▶ _Exercise instructions_
Every line from the one that contains "Click the red def keyword" to the end of the records must be restated word for word. No other line belongs in the answer.

▶ _Data supplied_
——
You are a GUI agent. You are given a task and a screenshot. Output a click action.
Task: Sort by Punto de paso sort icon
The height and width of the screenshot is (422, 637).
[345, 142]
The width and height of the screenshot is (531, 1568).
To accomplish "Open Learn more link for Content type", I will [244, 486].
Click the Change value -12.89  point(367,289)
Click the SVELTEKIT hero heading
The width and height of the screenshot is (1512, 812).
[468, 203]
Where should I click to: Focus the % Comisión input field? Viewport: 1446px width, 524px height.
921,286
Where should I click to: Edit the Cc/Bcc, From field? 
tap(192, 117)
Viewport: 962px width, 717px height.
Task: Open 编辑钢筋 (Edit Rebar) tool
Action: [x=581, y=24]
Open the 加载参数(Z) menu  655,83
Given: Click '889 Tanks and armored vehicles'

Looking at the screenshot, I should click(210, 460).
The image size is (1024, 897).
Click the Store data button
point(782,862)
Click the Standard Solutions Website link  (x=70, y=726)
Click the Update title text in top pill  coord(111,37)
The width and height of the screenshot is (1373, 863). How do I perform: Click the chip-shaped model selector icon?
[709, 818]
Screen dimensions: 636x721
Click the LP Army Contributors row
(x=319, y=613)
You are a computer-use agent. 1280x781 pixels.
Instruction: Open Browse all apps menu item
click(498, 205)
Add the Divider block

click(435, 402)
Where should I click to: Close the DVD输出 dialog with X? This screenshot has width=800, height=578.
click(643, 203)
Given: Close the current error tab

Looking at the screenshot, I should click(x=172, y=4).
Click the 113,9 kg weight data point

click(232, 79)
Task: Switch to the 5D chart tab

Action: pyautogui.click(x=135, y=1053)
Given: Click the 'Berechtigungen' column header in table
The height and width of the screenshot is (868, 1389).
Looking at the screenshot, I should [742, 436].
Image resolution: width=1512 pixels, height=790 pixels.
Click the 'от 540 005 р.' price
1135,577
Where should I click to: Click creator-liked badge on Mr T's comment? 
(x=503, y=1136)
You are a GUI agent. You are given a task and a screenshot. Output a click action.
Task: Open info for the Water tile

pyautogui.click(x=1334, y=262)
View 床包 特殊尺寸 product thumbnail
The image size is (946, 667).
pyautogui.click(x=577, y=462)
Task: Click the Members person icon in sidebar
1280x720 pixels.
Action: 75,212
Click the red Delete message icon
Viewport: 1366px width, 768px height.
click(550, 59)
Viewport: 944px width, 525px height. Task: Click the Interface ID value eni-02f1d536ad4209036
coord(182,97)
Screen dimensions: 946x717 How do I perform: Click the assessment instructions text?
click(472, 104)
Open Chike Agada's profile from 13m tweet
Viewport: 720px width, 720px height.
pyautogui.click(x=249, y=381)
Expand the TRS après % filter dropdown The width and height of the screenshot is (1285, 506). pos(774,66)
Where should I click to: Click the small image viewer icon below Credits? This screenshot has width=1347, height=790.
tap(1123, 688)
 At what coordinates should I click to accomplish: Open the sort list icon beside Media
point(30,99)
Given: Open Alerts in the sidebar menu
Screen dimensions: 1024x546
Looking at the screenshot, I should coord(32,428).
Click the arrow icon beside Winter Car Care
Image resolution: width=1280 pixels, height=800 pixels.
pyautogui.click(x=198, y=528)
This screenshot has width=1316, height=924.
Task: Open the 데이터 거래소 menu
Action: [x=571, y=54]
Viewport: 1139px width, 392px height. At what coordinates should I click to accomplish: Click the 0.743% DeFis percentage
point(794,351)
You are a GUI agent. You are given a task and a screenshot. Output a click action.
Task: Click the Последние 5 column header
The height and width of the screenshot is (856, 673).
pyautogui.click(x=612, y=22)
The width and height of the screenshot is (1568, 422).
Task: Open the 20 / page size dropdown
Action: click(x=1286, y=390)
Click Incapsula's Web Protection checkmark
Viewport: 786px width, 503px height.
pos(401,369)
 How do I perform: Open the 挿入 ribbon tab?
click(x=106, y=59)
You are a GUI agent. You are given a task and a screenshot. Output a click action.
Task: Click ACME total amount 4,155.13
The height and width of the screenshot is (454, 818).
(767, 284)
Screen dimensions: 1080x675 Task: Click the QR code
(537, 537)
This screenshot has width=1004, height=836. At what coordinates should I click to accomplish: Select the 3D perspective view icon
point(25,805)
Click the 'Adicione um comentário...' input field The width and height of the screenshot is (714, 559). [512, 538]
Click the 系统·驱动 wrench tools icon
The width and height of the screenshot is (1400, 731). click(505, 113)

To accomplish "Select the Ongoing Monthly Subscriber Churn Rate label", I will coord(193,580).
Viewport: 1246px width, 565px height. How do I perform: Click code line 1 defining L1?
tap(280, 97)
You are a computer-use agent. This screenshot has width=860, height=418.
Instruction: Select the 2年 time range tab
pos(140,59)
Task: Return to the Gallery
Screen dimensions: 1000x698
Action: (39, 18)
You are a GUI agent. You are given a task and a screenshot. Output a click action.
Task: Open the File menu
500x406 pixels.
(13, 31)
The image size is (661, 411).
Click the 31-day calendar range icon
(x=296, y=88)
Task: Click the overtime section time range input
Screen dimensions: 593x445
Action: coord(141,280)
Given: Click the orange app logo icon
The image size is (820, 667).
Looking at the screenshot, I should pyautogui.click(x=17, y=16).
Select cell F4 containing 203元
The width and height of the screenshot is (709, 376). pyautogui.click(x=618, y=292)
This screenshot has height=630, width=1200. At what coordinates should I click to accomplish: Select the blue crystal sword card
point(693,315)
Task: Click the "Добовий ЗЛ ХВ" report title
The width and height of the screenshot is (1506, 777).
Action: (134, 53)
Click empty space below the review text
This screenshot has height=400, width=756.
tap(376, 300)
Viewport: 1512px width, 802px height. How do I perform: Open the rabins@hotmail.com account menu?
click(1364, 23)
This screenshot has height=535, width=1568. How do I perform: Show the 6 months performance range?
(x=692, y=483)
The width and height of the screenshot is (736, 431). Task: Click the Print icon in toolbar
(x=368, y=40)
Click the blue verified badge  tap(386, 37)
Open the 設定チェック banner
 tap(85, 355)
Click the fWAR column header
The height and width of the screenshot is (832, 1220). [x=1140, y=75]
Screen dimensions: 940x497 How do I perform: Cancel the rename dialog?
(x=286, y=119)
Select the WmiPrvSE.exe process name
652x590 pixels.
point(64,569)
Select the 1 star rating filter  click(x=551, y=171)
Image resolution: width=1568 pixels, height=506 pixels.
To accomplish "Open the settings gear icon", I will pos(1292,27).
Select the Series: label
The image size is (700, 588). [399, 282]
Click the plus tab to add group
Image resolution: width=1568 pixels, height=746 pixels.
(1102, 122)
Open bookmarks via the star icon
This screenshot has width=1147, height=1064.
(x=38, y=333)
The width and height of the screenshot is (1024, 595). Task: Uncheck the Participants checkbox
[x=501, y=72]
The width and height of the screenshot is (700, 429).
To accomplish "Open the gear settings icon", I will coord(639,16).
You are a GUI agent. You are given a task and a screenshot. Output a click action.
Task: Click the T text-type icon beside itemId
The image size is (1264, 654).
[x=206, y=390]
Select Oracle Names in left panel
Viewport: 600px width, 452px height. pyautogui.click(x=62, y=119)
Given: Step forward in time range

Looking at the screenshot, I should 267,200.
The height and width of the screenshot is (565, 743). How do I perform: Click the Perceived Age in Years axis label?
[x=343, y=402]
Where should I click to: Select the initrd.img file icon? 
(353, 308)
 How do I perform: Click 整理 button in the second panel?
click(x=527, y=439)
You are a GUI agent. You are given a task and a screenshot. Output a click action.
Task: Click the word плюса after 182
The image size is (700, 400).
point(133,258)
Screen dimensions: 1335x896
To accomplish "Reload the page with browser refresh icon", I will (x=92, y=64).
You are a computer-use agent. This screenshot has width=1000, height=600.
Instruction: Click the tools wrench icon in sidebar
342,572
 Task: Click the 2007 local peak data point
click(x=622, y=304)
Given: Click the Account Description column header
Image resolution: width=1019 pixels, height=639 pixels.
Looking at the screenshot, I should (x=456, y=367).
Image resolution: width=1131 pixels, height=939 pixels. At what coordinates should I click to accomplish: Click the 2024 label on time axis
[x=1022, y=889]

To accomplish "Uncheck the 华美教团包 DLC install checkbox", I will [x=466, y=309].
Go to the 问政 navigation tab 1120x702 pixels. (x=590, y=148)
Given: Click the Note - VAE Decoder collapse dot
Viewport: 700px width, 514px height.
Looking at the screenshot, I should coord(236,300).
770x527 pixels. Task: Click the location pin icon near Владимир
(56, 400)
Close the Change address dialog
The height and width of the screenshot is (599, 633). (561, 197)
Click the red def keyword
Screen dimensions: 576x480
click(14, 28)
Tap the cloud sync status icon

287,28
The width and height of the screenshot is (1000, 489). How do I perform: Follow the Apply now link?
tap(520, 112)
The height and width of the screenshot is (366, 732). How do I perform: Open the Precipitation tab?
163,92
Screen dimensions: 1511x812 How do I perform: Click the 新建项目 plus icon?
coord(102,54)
——
▶ _Your response_
Click the red def keyword
Screen dimensions: 576x480
click(14, 28)
Tap the cloud sync status icon

287,28
The width and height of the screenshot is (1000, 489). How do I perform: Follow the Apply now link?
tap(520, 112)
The height and width of the screenshot is (366, 732). How do I perform: Open the Precipitation tab?
163,92
Screen dimensions: 1511x812 How do I perform: Click the 新建项目 plus icon?
coord(102,54)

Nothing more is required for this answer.